### SUPPLIED DATA ###

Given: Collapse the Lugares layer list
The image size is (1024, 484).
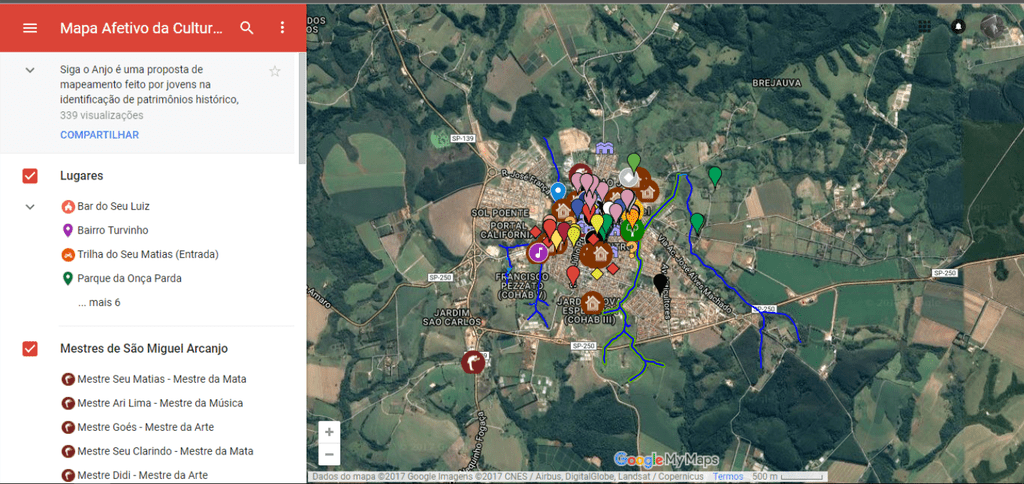Looking at the screenshot, I should point(30,207).
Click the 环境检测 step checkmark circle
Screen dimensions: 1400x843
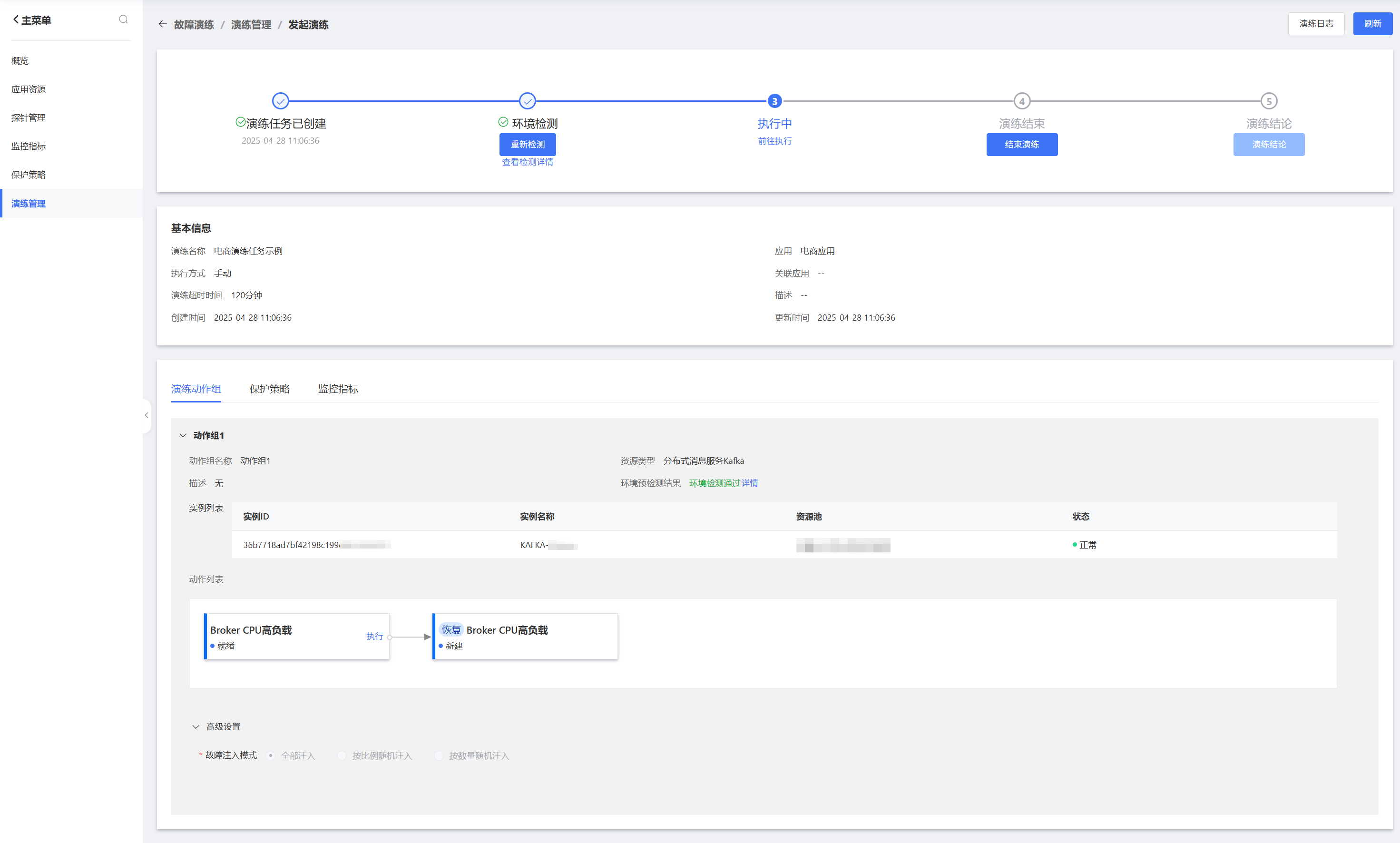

###

WORK INSTRUCTIONS
In the records, change "layer list" to "layers panel" and write out the lines again with nothing else altered. Omit the pictures.

ANSWER BELOW
Given: Collapse the Lugares layers panel
The image size is (1024, 484).
Looking at the screenshot, I should point(30,207).
Click the 环境检测 step checkmark circle
Screen dimensions: 1400x843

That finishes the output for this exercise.